Willis' best acting always has been in one-on-one work, particularly opposite those a generation younger than him, and "Unbreakable" continues that trend. Robbed of his trademark smirk, his smile-free face is infinitely more expressive - particularly his eyes, which direct the audience's subconscious attention off-screen and reinforce the theme that there is something out there we can't see at first sight - than any of his dialogue delivery. Jackson, too, makes the best of his more limited role, a study in measured, dignified intensity.

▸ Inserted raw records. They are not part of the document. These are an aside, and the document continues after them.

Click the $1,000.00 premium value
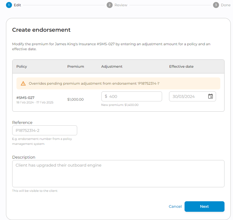Screen dimensions: 233x220 click(x=75, y=99)
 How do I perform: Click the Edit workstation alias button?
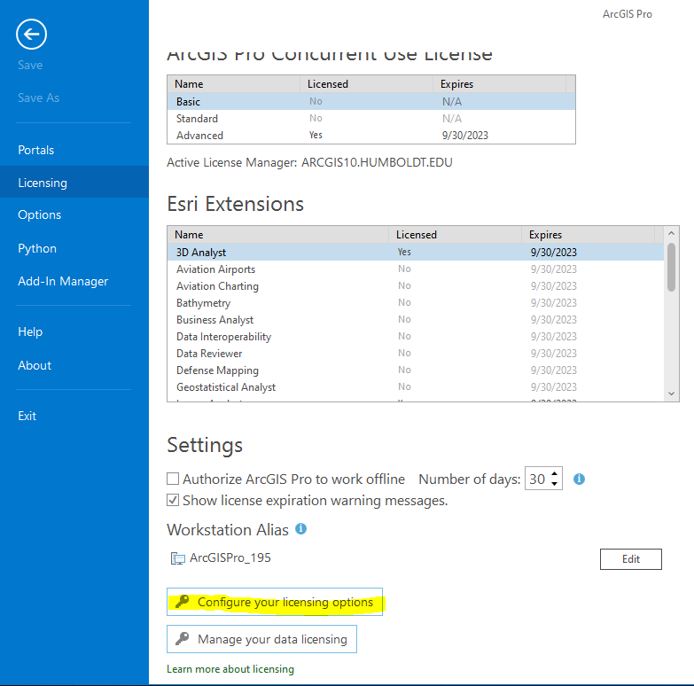tap(630, 559)
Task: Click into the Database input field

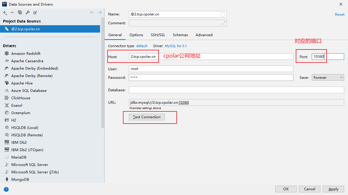Action: point(236,90)
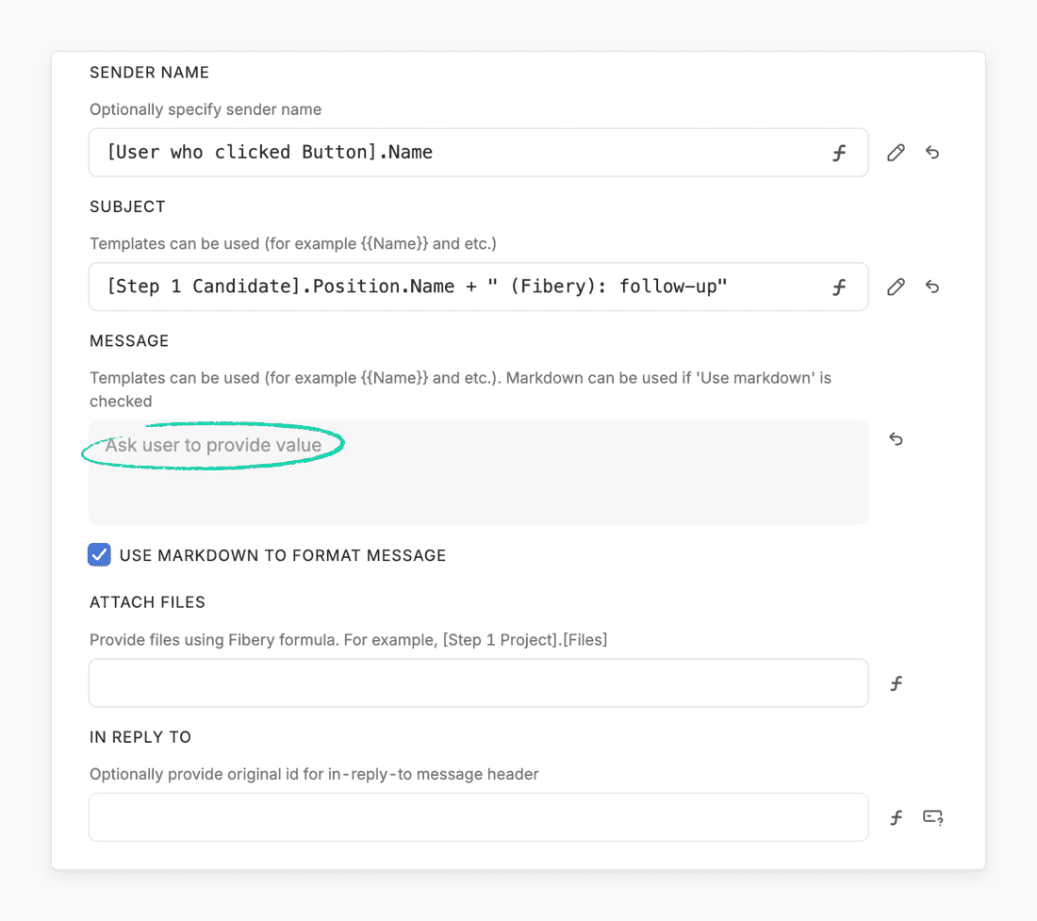The image size is (1037, 921).
Task: Click the formula icon beside In Reply To
Action: [896, 817]
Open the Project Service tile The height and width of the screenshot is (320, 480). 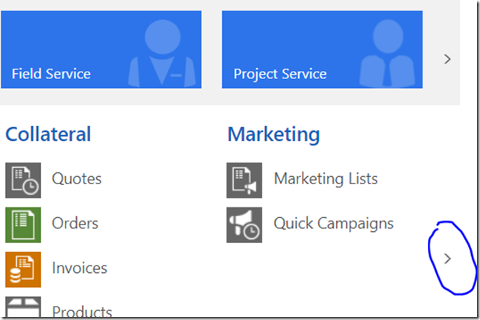point(322,50)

WARNING: DO NOT READ IF YOU HAVE NOT SEEN THIS MOVIE YET. Just in case eyes wander, I won't actually say what the twist here is, but there are actually two. The first is a two-part realization with cause and connection left unexplained by Shyamalan, depriving "Unbreakable" of any believability and undermining its oh-so-serious tone. The second "twist" isn't a twist at all; we see it coming from the screen text that precedes the opening credits.
I have another complaint about the turn of events "Unbreakable" takes here. Shyamalan steers one of his characters into a life of vengeance, turning his movie's tone into a decidedly pro-violent one. This is not necessarily a flaw, but certainly an observation worth mentioning.
"Unbreakable" is Shyamalan's third outing as writer-director in as many years, and he needs to watch out before he reduces his signature style to mere formula. Just like the protagonists of his last two films, he, too, has a very special gift. He's quite confident and clearly passionate about it, but it remains misdirected.